It appears that the divergence in quality between the reports of the
panels and the Appellate Body has become a systemic issue within the
dispute settlement process, China said.
China however believed that in this dispute, the Appellate Body's
interpretive analysis in relation to China's facts available claims
and in relation to its specificity claims plainly necessitates a significant
change in the manner in which the USDOC conducts these aspects of
its input subsidy investigations.
When combined with the USDOC's implementation obligations in relation
to its public body and benchmark distortion analysis, it is evident
that the time has come for the USDOC to fundamentally rethink its
entire construct for input subsidy investigations, said China.
In its statement, the US said that the Appellate Body report contains
two categories of findings that should be of wide concern to Members:
first, the proper role of panels and the Appellate Body under the
WTO dispute settlement system; and second, the Appellate Body's findings
about how an administering authority needs to treat entities associated
with the government for the purpose of determining market benchmarks.
On the first issue, the US said that the Appellate Body report suggests
a view of dispute settlement that departs markedly from that set out
in the DSU and reflected in numerous prior reports.
As the US understands it, the fundamental role of a panel is to consider
the evidence and arguments put forward by the complaining party and
the responses by the responding party, to make an objective assessment
of the matter before it, and to issue a report explaining the basis
of its findings.
The Appellate Body report suggests that panels and the Appellate Body
have quite a different role: namely, to conduct independent investigations
and apply new legal standards, regardless of what either party actually
argues to the panel, said the US.
In this dispute, said the US, the Appellate Body report has assumed
the role of the complaining party by - for the first time - making
China's prima facie case on appeal with respect to a number of different
claims. The Appellate Body then went on to find in China's favour
by upholding arguments that the Appellate Body itself developed.

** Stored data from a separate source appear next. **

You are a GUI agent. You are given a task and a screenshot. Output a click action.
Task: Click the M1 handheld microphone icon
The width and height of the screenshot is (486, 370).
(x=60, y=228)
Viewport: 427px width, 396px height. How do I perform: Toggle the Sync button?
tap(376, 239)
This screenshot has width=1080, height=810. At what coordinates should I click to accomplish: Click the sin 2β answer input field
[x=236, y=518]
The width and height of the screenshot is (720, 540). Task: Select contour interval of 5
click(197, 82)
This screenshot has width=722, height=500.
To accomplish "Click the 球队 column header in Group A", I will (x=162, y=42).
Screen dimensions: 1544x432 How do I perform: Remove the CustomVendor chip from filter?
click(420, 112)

Equally remarkable, according to the US, the Appellate Body has found
that the panel breached its responsibilities under Article 11 of the
DSU by failing to examine arguments never presented by China.

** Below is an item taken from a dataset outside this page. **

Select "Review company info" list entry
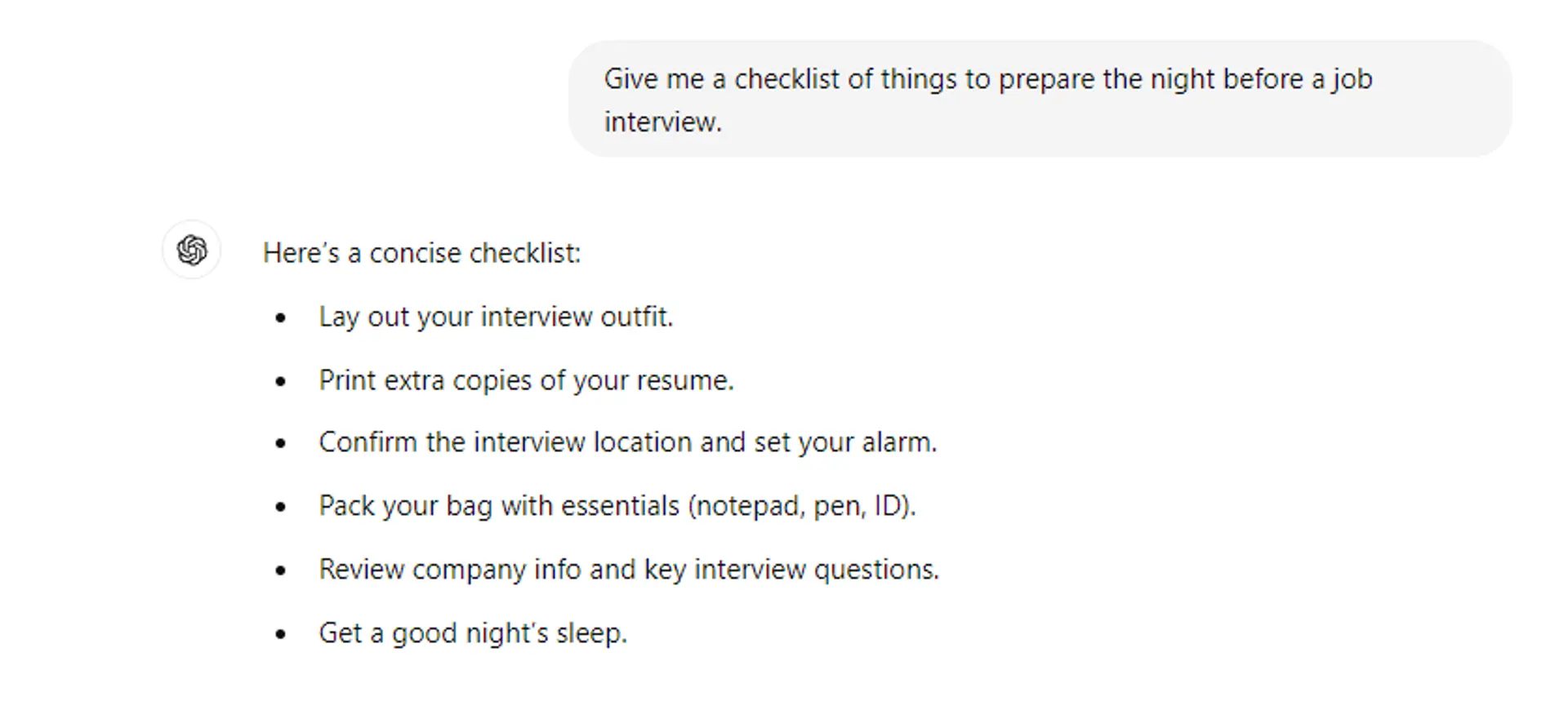click(628, 570)
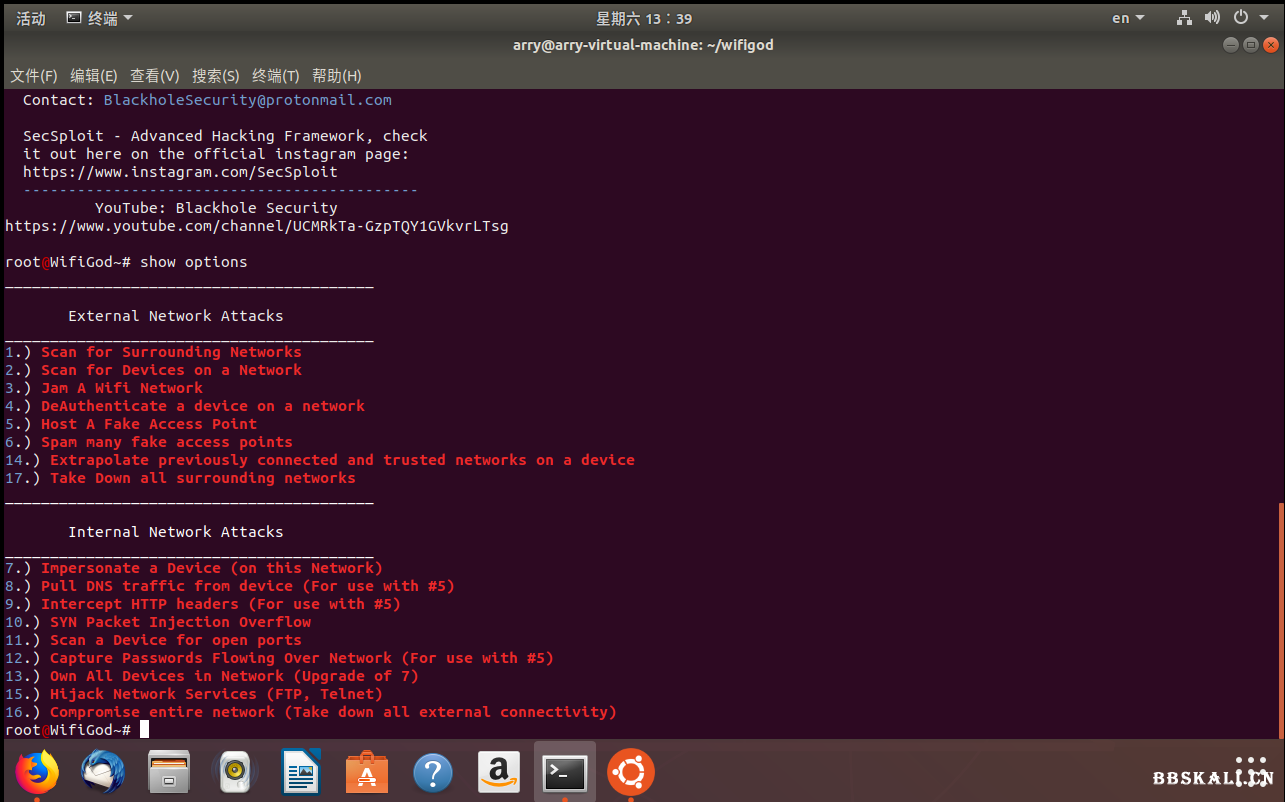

The US said that it responded to China's arguments in the manner that
China presented them. The US rebutted all of China's incorrect legal
positions and all of China's sweeping factual characterisations, said
the US, adding that the Panel agreed that the US had rebutted China's
arguments, and found - with respect to the vast majority of China's
claims - that China had failed to establish any breach of the SCM
Agreement.
According to the US, the Appellate Body developed legal interpretations
of the SCM Agreement, and then sought to apply these interpretations
to the US measures - without regard to the case made by China through
the evidence and arguments it actually submitted to the panel.

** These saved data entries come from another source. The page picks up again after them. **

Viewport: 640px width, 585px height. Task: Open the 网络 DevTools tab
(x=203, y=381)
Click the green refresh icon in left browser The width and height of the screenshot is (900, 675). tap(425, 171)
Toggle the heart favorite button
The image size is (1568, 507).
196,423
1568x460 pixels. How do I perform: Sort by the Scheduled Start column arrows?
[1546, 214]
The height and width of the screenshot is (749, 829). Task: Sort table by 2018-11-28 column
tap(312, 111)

In doing so, said the US, the Appellate Body assumed a role more like
an investigative authority. "This role is not provided for under
the DSU," said the US.
Second, said the US, Members should have concerns with certain substantive
findings in the Appellate Body report, especially with respect to
the treatment of entities associated with the government for the purpose
of determining market benchmarks.
On the positive side, said the US, the report appropriately rejects
China's central position that an investigating authority must determine
that a state-owned enterprise (SOE) is a "public body" before
it decides not to use the prices of the SOEs as potential benchmarks.
However, the Appellate Body then went on to repeat and rely on its
problematic findings made just ten days earlier in another report
(in reference to DS436) with respect to this issue, without any explanation
and in a manner not even suggested by China's arguments in this dispute.
Despite these concerns, the US said it appreciated other elements
of the Appellate Body report, such as where the Appellate Body - even
when ultimately reversing the Panel's findings - rejected China's
most extreme legal theories.
For example, on the subsidy program issue, the Appellate Body agreed
with the US position that evidence of "systematic series of actions"
may provide a sufficient basis to establish the existence of an unwritten
subsidy program.
And the Appellate Body also rejected China's legal theory regarding
an order of analysis of Article 2 of the SCM Agreement. This theory
lacked any textual basis and, if adopted, would have placed unnecessary
burdens on investigating authorities, said the US.
Speaking under the same agenda item, India said that this dispute
along with DS436 which was adopted by the DSB in December 2014 is
critical to establish a balanced interpretation of the SCM Agreement.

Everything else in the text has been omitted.